:: Data for analysis ::

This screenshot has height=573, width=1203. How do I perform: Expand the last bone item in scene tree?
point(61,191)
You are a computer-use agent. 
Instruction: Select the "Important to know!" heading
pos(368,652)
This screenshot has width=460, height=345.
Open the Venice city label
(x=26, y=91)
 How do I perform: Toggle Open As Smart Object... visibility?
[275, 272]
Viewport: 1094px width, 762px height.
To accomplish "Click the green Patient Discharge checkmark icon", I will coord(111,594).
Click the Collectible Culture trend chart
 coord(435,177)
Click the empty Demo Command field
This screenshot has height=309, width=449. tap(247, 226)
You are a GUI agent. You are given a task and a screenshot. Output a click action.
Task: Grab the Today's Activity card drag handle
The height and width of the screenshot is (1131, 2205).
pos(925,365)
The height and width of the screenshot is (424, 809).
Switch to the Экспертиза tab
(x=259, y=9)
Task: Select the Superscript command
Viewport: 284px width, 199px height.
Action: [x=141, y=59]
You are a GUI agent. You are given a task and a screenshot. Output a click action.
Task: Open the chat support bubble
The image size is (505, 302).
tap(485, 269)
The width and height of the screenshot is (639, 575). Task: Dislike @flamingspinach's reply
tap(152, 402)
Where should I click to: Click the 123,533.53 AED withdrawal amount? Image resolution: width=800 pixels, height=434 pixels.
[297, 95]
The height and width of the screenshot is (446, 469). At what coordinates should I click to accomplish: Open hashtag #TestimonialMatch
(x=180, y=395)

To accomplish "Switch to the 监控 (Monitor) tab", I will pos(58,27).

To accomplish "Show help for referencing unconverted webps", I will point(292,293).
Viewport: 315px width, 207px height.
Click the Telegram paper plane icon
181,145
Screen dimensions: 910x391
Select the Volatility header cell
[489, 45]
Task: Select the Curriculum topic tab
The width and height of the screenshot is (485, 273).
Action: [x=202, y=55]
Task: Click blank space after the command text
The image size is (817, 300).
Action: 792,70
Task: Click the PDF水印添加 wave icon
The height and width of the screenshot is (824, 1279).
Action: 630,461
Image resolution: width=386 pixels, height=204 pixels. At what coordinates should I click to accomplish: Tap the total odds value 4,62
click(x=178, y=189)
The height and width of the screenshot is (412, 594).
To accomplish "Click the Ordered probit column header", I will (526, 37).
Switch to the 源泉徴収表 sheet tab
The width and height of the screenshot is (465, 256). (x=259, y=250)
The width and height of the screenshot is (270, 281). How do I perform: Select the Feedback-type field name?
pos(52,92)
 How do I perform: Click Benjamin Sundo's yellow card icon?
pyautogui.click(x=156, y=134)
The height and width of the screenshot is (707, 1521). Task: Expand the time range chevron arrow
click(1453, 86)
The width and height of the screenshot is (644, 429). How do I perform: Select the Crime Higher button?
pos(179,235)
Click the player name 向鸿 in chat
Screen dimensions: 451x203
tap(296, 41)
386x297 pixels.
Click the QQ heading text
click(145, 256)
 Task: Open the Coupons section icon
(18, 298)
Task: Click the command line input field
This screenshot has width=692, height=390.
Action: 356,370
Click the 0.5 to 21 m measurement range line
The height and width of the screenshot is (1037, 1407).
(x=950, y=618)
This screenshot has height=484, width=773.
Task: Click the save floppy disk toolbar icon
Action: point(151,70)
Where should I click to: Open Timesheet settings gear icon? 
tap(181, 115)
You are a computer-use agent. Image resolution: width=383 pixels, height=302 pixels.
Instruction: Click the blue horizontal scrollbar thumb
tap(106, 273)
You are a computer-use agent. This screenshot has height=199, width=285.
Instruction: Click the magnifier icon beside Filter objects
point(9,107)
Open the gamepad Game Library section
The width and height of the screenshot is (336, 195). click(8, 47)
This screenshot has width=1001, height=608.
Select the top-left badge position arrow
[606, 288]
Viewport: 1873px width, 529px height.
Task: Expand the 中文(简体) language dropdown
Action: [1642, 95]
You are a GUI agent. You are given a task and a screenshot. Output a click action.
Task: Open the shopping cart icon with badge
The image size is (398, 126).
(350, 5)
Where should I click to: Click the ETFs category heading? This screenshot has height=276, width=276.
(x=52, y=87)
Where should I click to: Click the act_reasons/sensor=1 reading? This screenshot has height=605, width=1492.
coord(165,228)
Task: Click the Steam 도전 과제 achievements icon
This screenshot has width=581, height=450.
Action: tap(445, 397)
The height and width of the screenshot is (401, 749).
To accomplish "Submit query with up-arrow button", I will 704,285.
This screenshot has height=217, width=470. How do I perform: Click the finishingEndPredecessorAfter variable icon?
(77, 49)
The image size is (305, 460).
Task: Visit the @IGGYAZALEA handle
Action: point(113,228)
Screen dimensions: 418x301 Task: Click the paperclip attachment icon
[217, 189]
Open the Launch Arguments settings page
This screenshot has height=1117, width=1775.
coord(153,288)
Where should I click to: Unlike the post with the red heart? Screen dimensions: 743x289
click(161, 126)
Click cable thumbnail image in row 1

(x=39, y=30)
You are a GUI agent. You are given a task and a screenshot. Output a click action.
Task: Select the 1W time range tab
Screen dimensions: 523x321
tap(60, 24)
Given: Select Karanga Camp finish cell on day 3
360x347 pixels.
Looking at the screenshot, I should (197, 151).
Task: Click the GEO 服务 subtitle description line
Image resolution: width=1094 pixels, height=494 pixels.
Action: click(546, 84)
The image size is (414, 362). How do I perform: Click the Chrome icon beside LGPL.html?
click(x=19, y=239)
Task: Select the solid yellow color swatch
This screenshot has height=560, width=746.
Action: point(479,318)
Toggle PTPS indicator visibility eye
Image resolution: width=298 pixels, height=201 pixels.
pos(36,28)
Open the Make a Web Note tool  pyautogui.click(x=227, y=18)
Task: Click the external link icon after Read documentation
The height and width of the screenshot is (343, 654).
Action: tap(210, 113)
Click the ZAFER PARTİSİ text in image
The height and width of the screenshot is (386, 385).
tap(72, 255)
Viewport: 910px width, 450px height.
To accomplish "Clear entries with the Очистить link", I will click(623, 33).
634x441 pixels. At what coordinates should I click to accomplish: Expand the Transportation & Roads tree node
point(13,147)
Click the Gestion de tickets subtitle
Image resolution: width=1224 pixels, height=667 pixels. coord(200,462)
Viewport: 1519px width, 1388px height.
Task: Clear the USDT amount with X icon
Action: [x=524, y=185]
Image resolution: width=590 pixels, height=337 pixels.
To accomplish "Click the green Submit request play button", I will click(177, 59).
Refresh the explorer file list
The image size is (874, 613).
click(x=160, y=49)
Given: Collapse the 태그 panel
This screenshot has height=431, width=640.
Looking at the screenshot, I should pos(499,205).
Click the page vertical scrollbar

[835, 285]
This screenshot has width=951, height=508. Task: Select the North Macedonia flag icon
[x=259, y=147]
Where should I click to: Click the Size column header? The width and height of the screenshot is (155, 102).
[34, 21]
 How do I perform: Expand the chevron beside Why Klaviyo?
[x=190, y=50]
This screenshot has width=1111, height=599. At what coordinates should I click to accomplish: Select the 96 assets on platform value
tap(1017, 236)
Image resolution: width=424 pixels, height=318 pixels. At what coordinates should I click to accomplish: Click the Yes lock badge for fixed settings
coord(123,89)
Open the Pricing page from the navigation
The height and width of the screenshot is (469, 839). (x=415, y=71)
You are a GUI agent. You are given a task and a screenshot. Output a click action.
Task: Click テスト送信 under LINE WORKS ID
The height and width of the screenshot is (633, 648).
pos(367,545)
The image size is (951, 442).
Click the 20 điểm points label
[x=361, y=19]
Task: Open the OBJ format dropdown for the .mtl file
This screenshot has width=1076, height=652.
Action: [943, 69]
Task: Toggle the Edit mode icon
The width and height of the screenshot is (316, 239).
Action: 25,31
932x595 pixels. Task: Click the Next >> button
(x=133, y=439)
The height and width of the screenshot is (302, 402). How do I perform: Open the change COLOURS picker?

:::

The problem:
Output each line of the material exactly, keeping every word as it appears.

Solved exercise:
This screenshot has height=573, width=1203. How do I perform: Expand the last bone item in scene tree?
point(61,191)
You are a computer-use agent. 
Instruction: Select the "Important to know!" heading
pos(368,652)
This screenshot has width=460, height=345.
Open the Venice city label
(x=26, y=91)
 How do I perform: Toggle Open As Smart Object... visibility?
[275, 272]
Viewport: 1094px width, 762px height.
To accomplish "Click the green Patient Discharge checkmark icon", I will coord(111,594).
Click the Collectible Culture trend chart
 coord(435,177)
Click the empty Demo Command field
This screenshot has height=309, width=449. tap(247, 226)
You are a GUI agent. You are given a task and a screenshot. Output a click action.
Task: Grab the Today's Activity card drag handle
The height and width of the screenshot is (1131, 2205).
pos(925,365)
The height and width of the screenshot is (424, 809).
Switch to the Экспертиза tab
(x=259, y=9)
Task: Select the Superscript command
Viewport: 284px width, 199px height.
Action: [x=141, y=59]
You are a GUI agent. You are given a task and a screenshot. Output a click action.
Task: Open the chat support bubble
The image size is (505, 302).
tap(485, 269)
The width and height of the screenshot is (639, 575). Task: Dislike @flamingspinach's reply
tap(152, 402)
Where should I click to: Click the 123,533.53 AED withdrawal amount? Image resolution: width=800 pixels, height=434 pixels.
[297, 95]
The height and width of the screenshot is (446, 469). At what coordinates should I click to accomplish: Open hashtag #TestimonialMatch
(x=180, y=395)

To accomplish "Switch to the 监控 (Monitor) tab", I will pos(58,27).

To accomplish "Show help for referencing unconverted webps", I will point(292,293).
Viewport: 315px width, 207px height.
Click the Telegram paper plane icon
181,145
Screen dimensions: 910x391
Select the Volatility header cell
[489, 45]
Task: Select the Curriculum topic tab
The width and height of the screenshot is (485, 273).
Action: [x=202, y=55]
Task: Click blank space after the command text
The image size is (817, 300).
Action: 792,70
Task: Click the PDF水印添加 wave icon
The height and width of the screenshot is (824, 1279).
Action: 630,461
Image resolution: width=386 pixels, height=204 pixels. At what coordinates should I click to accomplish: Tap the total odds value 4,62
click(x=178, y=189)
The height and width of the screenshot is (412, 594).
To accomplish "Click the Ordered probit column header", I will (526, 37).
Switch to the 源泉徴収表 sheet tab
The width and height of the screenshot is (465, 256). (x=259, y=250)
The width and height of the screenshot is (270, 281). How do I perform: Select the Feedback-type field name?
pos(52,92)
 How do I perform: Click Benjamin Sundo's yellow card icon?
pyautogui.click(x=156, y=134)
The height and width of the screenshot is (707, 1521). Task: Expand the time range chevron arrow
click(1453, 86)
The width and height of the screenshot is (644, 429). How do I perform: Select the Crime Higher button?
pos(179,235)
Click the player name 向鸿 in chat
Screen dimensions: 451x203
tap(296, 41)
386x297 pixels.
Click the QQ heading text
click(145, 256)
 Task: Open the Coupons section icon
(18, 298)
Task: Click the command line input field
This screenshot has width=692, height=390.
Action: 356,370
Click the 0.5 to 21 m measurement range line
The height and width of the screenshot is (1037, 1407).
(x=950, y=618)
This screenshot has height=484, width=773.
Task: Click the save floppy disk toolbar icon
Action: point(151,70)
Where should I click to: Open Timesheet settings gear icon? 
tap(181, 115)
You are a computer-use agent. Image resolution: width=383 pixels, height=302 pixels.
Instruction: Click the blue horizontal scrollbar thumb
tap(106, 273)
You are a computer-use agent. This screenshot has height=199, width=285.
Instruction: Click the magnifier icon beside Filter objects
point(9,107)
Open the gamepad Game Library section
The width and height of the screenshot is (336, 195). click(8, 47)
This screenshot has width=1001, height=608.
Select the top-left badge position arrow
[606, 288]
Viewport: 1873px width, 529px height.
Task: Expand the 中文(简体) language dropdown
Action: [1642, 95]
You are a GUI agent. You are given a task and a screenshot. Output a click action.
Task: Open the shopping cart icon with badge
The image size is (398, 126).
(350, 5)
Where should I click to: Click the ETFs category heading? This screenshot has height=276, width=276.
(x=52, y=87)
Where should I click to: Click the act_reasons/sensor=1 reading? This screenshot has height=605, width=1492.
coord(165,228)
Task: Click the Steam 도전 과제 achievements icon
This screenshot has width=581, height=450.
Action: tap(445, 397)
The height and width of the screenshot is (401, 749).
To accomplish "Submit query with up-arrow button", I will 704,285.
This screenshot has height=217, width=470. How do I perform: Click the finishingEndPredecessorAfter variable icon?
(77, 49)
The image size is (305, 460).
Task: Visit the @IGGYAZALEA handle
Action: point(113,228)
Screen dimensions: 418x301 Task: Click the paperclip attachment icon
[217, 189]
Open the Launch Arguments settings page
This screenshot has height=1117, width=1775.
coord(153,288)
Where should I click to: Unlike the post with the red heart? Screen dimensions: 743x289
click(161, 126)
Click cable thumbnail image in row 1

(x=39, y=30)
You are a GUI agent. You are given a task and a screenshot. Output a click action.
Task: Select the 1W time range tab
Screen dimensions: 523x321
tap(60, 24)
Given: Select Karanga Camp finish cell on day 3
360x347 pixels.
Looking at the screenshot, I should (197, 151).
Task: Click the GEO 服务 subtitle description line
Image resolution: width=1094 pixels, height=494 pixels.
Action: click(546, 84)
The image size is (414, 362). How do I perform: Click the Chrome icon beside LGPL.html?
click(x=19, y=239)
Task: Select the solid yellow color swatch
This screenshot has height=560, width=746.
Action: point(479,318)
Toggle PTPS indicator visibility eye
Image resolution: width=298 pixels, height=201 pixels.
pos(36,28)
Open the Make a Web Note tool  pyautogui.click(x=227, y=18)
Task: Click the external link icon after Read documentation
The height and width of the screenshot is (343, 654).
Action: tap(210, 113)
Click the ZAFER PARTİSİ text in image
The height and width of the screenshot is (386, 385).
tap(72, 255)
Viewport: 910px width, 450px height.
To accomplish "Clear entries with the Очистить link", I will click(623, 33).
634x441 pixels. At what coordinates should I click to accomplish: Expand the Transportation & Roads tree node
point(13,147)
Click the Gestion de tickets subtitle
Image resolution: width=1224 pixels, height=667 pixels. coord(200,462)
Viewport: 1519px width, 1388px height.
Task: Clear the USDT amount with X icon
Action: [x=524, y=185]
Image resolution: width=590 pixels, height=337 pixels.
To accomplish "Click the green Submit request play button", I will click(177, 59).
Refresh the explorer file list
The image size is (874, 613).
click(x=160, y=49)
Given: Collapse the 태그 panel
This screenshot has height=431, width=640.
Looking at the screenshot, I should pos(499,205).
Click the page vertical scrollbar

[835, 285]
This screenshot has width=951, height=508. Task: Select the North Macedonia flag icon
[x=259, y=147]
Where should I click to: Click the Size column header? The width and height of the screenshot is (155, 102).
[34, 21]
 How do I perform: Expand the chevron beside Why Klaviyo?
[x=190, y=50]
This screenshot has width=1111, height=599. At what coordinates should I click to accomplish: Select the 96 assets on platform value
tap(1017, 236)
Image resolution: width=424 pixels, height=318 pixels. At what coordinates should I click to accomplish: Click the Yes lock badge for fixed settings
coord(123,89)
Open the Pricing page from the navigation
The height and width of the screenshot is (469, 839). (x=415, y=71)
You are a GUI agent. You are given a task and a screenshot. Output a click action.
Task: Click テスト送信 under LINE WORKS ID
The height and width of the screenshot is (633, 648).
pos(367,545)
The image size is (951, 442).
Click the 20 điểm points label
[x=361, y=19]
Task: Open the OBJ format dropdown for the .mtl file
This screenshot has width=1076, height=652.
Action: [943, 69]
Task: Toggle the Edit mode icon
The width and height of the screenshot is (316, 239).
Action: 25,31
932x595 pixels. Task: Click the Next >> button
(x=133, y=439)
The height and width of the screenshot is (302, 402). How do I perform: Open the change COLOURS picker?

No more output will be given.